§ **Document excerpt**:
** START **
Blitzen: At this time, the river is running over 400 cfs, and seeing some rather large swings in flow each day. Just this past week it flowed at nearly 700 cfs as upper elevation snow began to melt. As always, keep an eye on the USGS website (link on my home page) for daily flows and to take a look at the graph to see what times of day the river is on the fall. And if heading there, don't forget to pack your case of DEET!
Beulah: Currently at 97% full, there has been a good amount of water released while the reservoir maintains a nearly full status. No reports.
Warm Springs: Another reservoir flirting with 100% full, but seeing summer irrigation flows out the dam. No reports.
Lower Owyhee River: I get a few calls about this fishery, and while I don't get to it often enough, or hear frequent reports being nearly 3 hours away, I do keep an eye on flows. This morning it is at a rather average 200 cfs, whereas just a couple of weeks ago, water being released was in the several thousand cubic feet per second range. The reservoir remains at 100% full. No idea if the high flows washed out weeds which may have disrupted hatches, but something to be aware of if you are traveling that way.
** END **
Items listed in a dataset:
** START **
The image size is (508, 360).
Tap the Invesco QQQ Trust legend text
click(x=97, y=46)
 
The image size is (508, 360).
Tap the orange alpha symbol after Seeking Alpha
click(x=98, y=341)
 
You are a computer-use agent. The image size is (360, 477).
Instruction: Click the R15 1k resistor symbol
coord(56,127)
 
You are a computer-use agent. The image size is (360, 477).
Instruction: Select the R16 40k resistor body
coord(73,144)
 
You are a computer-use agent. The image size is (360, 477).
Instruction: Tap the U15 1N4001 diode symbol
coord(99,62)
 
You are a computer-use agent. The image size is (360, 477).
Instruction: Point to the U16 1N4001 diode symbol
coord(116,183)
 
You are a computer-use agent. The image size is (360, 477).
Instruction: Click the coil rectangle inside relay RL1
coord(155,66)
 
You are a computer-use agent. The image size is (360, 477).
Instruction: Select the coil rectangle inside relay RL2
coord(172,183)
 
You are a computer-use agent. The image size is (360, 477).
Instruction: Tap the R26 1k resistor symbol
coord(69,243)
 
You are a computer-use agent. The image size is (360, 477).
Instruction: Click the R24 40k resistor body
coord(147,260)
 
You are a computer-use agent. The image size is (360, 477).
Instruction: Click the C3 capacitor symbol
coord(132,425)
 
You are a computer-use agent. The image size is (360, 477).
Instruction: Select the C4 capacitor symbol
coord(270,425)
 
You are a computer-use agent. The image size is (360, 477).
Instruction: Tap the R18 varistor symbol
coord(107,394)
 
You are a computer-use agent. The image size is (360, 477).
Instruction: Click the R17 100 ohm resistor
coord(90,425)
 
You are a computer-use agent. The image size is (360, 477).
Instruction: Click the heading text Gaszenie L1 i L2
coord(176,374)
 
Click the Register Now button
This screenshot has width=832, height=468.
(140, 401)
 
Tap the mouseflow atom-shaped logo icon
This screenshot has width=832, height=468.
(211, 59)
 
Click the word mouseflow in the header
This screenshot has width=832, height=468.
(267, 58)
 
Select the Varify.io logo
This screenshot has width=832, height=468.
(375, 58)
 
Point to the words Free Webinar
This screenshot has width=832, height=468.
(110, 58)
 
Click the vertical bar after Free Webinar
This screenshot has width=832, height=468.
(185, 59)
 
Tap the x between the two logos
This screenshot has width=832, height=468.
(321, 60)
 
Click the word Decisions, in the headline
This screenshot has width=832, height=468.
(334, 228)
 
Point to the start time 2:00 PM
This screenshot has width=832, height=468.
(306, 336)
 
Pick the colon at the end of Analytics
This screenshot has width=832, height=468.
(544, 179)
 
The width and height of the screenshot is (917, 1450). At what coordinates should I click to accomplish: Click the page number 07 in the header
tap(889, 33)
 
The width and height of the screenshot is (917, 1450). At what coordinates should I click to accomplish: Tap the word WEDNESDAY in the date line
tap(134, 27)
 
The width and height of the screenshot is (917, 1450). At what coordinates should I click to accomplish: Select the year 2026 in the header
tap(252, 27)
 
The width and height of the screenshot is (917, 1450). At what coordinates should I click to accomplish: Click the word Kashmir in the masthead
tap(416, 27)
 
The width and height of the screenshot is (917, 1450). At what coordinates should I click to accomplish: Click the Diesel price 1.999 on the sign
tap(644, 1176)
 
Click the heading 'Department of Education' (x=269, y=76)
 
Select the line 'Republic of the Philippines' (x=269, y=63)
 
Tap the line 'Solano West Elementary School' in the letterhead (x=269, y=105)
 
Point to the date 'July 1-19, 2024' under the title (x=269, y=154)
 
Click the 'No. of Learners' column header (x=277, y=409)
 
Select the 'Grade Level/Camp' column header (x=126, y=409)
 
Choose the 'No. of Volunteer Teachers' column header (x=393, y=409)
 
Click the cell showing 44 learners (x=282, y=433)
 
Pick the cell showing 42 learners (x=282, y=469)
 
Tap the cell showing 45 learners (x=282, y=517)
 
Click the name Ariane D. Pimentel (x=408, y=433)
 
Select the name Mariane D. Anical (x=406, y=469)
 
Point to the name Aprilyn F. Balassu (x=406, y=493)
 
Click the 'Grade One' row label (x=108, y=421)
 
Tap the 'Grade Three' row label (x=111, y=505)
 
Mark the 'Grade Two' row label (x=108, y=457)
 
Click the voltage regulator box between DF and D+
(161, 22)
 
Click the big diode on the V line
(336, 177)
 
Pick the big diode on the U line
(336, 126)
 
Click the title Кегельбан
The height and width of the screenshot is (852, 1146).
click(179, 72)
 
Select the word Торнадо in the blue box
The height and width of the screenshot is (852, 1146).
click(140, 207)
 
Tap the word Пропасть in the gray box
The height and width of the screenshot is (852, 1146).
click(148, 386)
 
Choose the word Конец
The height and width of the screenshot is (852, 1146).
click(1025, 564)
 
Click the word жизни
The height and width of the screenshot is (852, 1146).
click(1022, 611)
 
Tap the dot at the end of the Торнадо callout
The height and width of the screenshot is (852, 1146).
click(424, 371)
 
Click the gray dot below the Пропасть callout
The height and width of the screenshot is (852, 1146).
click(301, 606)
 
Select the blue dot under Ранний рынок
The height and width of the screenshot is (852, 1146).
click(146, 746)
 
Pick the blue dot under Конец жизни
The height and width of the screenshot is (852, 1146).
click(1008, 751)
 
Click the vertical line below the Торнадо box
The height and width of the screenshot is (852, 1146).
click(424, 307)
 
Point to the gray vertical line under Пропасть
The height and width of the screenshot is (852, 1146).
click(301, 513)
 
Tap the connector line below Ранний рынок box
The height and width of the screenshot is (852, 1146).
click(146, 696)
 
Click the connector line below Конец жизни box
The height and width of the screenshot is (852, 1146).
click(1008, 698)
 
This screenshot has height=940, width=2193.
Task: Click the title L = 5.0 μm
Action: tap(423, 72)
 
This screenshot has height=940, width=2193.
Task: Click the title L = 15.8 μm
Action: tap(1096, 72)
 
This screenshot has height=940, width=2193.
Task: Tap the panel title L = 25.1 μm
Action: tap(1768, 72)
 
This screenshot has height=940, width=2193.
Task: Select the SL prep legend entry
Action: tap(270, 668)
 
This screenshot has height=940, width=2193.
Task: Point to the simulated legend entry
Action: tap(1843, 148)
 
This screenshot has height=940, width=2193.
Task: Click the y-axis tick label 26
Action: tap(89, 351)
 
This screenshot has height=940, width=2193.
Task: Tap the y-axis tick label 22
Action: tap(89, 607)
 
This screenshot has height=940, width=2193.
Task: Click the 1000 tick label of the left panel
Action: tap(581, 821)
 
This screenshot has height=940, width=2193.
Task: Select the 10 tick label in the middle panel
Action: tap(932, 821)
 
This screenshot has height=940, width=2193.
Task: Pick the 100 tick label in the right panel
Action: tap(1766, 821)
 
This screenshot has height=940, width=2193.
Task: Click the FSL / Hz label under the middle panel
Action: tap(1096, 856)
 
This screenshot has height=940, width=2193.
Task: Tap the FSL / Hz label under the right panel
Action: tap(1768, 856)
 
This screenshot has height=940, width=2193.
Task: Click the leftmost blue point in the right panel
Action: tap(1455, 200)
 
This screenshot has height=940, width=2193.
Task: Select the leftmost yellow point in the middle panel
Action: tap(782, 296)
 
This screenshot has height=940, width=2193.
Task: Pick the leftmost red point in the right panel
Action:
** END **
§ **Work to complete**:
- 1) Count how many lines in the rows contain the string "header", and give only that number.
- 2) Continue the river and reservoir fishing report from where it stops.

§ **Answers to the tasks**:
- 1) 6

- 2)
Stopped in to look at Chickahominy on the way by today. The measuring tape said that there is around 10" of visibility at the boat ramp, give or take an inch. Still not what we are looking for, but improving. However, with more rain coming the first part of the week, I'm not exactly holding my breath. With the crazy spring we have been experiencing, it's just been a wait and see game. Day after day. Week after week.
Haven't received any other reports recently, which isn't too surprising given the rain, wind and occasional bolt of lightning we keep getting gifted. Hopefully the weather improves soon, the waters clear, and we can start fishing and sharing reports. Until then, friends, just don't turn too blue in the face from the breath holding!
I've received a couple reports this week that the visibility at Chickahominy has not improved. In fact, 5" seems to be the consensus. The cold weather this week (I saw 17 deg here one morning!) should have slowed down any leftover melt, minimizing possible muddy inflow. We are being greeted with warm weather this coming week, starting today, so will see what that does to the reservoir.
The Blitzen was steadily falling nicely into the 300's, with the flow stable the last 24 hours right at the 300 cfs mark. Again, warmer temps will most likely cause some remaining lower elevation snow to liquefy and raise the level, so if you have plans on fishing it soon, keep an eye on the USGS website and look for falling flows into the 200's.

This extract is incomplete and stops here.